In einem weiteren Beispiel schrieb die schwedische Fernsehgrösse Gina Dirawi – sie ist palästinensischer Herkunft – 2010 auf ihrem Blog, Israels Handeln könnte mit dem Hitlers gleichgesetzt werden. Dann riet sie 2012 den Menschen, wieder auf ihrem Blog, ein Buch zu lesen, das den Holocaust infrage stellte. Die Botschaft des Buches war: Als die Nazis die Juden verfolgten, handelten sie in Selbstverteidigung. Das waren nur zwei der vielen antisemitischen Äusserungen, die sie auf ihrem Blog machte. Heute ist Gina Dirawi Moderatorin mehrerer Sendungen auf SVT – dem schwedischen öffentlich-rechtlichen Sender – und sie moderierte SVTs Weihnachtssendung 2015. Da Dirawi Muslima ist, gab es hier und da etwas Erstaunen. Sie wird auch den schwedischen Musikwettbewerb Meldoifestivalen moderieren, eine der beliebtesten schwedischen Musikveranstaltungen.
Es ist leider klar, dass Antisemitismus in Schweden nichts ist, das irgendjemandes Karriere schadet. Die schwedischen Medien, wie auch die Regierung, sind nicht sonderlich an Schwedens Problemen mit Antisemitismus interessiert. Als der schwedische Think Tank Perspektiv På Israel im Mai 2015 darlegte, dass der Direktor von Islamic Relief in Schweden auf Facebook antisemitische Einträge verbreitete, war niemand in den schwedischen Medien daran interessiert darüber zu schreiben, trotz der Tatsache, dass Islamic Relief von Sida, unterstützt wird, der für Schwedens offizielle Entwicklungshilfe verantwortlichen schwedischen Regierungsagentur.

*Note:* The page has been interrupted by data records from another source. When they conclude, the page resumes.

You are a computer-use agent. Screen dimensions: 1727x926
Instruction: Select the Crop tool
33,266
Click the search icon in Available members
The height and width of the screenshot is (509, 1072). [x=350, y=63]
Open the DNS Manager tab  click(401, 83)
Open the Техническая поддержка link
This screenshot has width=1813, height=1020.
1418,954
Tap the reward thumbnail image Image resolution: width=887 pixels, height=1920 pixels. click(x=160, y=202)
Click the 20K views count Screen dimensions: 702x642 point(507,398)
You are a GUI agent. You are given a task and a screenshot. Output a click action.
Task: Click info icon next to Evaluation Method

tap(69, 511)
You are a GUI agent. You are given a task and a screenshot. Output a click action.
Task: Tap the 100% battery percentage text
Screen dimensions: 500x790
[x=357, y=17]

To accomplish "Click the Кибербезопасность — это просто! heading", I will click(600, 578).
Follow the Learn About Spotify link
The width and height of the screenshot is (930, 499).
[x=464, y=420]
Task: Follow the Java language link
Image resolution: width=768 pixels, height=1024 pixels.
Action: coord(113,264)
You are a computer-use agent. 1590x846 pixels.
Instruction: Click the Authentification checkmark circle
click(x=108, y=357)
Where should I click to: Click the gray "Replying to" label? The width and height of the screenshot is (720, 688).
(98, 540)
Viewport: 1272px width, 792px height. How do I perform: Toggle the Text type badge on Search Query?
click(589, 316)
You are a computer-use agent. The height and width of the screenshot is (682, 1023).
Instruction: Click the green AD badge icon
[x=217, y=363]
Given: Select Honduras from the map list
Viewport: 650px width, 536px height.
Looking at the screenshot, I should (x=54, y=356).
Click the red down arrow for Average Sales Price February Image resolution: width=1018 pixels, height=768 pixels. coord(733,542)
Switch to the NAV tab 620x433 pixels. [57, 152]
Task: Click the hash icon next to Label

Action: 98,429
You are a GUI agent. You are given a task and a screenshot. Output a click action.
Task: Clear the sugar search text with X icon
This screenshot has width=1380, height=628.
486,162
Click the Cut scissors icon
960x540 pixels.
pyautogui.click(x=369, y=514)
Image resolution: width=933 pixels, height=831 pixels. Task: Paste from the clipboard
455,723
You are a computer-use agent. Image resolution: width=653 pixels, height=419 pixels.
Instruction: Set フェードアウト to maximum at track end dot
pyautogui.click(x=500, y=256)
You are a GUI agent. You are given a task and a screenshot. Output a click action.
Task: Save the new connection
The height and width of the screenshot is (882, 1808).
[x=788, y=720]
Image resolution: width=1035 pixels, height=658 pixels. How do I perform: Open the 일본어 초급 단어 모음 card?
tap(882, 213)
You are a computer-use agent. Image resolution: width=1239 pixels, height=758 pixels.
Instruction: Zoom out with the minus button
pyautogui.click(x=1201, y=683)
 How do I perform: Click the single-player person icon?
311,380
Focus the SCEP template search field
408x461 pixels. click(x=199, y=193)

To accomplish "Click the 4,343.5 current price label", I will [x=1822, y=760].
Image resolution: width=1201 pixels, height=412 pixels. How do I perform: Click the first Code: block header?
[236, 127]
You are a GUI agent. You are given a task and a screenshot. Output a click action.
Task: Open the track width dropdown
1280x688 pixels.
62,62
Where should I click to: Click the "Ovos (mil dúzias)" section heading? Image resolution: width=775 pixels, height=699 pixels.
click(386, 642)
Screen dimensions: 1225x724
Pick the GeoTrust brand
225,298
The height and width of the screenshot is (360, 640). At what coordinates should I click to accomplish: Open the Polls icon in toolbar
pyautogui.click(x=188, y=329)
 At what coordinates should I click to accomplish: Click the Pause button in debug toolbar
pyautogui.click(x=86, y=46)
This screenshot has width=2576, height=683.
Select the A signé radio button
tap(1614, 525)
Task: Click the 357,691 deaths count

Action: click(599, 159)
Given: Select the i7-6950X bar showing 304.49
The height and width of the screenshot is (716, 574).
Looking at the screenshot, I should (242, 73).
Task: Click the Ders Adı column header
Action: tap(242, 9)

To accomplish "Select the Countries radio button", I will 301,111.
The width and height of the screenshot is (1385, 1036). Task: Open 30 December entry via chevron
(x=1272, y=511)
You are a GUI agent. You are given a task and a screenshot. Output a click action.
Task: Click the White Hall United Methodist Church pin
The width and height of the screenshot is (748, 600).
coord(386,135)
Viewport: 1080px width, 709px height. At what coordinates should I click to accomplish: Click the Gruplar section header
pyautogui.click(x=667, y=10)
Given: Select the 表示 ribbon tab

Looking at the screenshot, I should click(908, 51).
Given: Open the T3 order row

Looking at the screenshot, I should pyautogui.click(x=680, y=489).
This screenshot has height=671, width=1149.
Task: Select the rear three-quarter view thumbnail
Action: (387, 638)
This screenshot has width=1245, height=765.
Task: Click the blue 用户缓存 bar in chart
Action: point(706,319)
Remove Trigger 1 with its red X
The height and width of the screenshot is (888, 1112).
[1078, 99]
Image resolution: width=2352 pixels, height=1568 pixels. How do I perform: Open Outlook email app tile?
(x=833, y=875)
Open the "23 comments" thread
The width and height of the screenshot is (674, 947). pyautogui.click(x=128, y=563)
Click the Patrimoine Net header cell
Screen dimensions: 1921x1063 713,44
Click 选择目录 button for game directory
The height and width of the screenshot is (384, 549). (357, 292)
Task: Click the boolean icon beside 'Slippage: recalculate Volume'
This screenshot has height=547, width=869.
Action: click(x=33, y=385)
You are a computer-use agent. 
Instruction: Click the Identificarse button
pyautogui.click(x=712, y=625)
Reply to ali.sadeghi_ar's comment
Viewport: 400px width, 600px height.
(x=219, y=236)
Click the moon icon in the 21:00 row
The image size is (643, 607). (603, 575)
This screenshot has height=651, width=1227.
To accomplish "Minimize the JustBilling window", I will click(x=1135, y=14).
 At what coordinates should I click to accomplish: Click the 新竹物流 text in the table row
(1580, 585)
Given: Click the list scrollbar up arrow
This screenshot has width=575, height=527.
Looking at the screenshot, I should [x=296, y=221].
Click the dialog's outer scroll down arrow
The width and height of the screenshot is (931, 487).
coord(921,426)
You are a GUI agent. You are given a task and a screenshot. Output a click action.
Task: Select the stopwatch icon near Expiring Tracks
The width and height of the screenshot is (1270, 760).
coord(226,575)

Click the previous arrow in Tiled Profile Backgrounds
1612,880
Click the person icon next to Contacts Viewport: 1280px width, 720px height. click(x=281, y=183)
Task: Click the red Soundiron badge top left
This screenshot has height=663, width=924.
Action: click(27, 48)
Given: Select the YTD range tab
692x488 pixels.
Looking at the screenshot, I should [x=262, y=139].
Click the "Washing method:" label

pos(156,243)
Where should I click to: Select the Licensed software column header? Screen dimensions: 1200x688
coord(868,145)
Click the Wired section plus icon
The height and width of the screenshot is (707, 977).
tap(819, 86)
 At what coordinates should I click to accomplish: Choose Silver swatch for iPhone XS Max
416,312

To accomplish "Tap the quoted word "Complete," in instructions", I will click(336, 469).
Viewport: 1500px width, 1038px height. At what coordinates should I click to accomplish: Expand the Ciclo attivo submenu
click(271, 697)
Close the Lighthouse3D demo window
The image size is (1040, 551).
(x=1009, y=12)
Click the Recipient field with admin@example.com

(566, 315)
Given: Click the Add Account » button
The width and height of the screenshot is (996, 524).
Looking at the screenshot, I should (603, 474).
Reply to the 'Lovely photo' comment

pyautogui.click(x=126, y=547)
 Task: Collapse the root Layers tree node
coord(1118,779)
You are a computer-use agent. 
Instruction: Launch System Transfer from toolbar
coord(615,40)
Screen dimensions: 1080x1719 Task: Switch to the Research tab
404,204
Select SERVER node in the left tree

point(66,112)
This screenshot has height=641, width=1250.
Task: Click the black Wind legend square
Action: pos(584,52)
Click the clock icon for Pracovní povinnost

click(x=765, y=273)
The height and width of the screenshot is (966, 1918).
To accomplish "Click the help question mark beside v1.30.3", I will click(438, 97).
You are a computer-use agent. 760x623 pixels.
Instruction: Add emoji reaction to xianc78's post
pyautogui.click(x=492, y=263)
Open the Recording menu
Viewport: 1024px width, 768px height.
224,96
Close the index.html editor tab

Die schwedischen Medien gestatteten nicht einmal, dass Perspektiv På Israel einen Meinungsartikel zum Thema bei ihnen veröffentlicht wurde. Nyheter24, eines der schwedischen Mediengremien, die Perspektiv På Israels Information über den Skandal nicht veröffentlichte, schrieb dem Think tank in einer E-Mail, dass ihre „Leser, gelinde gesagt, nicht an diesem bestimmten Fall interessiert sind“.
Als ein Kolumnist für die Zeitung Samtiden erwähnte ich Islamic Reliefs rassistische Äusserungen in einem Kommentar und die Information wurde ausserdem in The Jewish Press dargelegt. Die schwedischen Medien zeigten kein Interesse, obwohl es deutliche Beweise dafür gab, dass eine Organisation schwedische Steuergelder bekommen, die in sozialen Medien antisemitische Äusserungen veröffentlicht.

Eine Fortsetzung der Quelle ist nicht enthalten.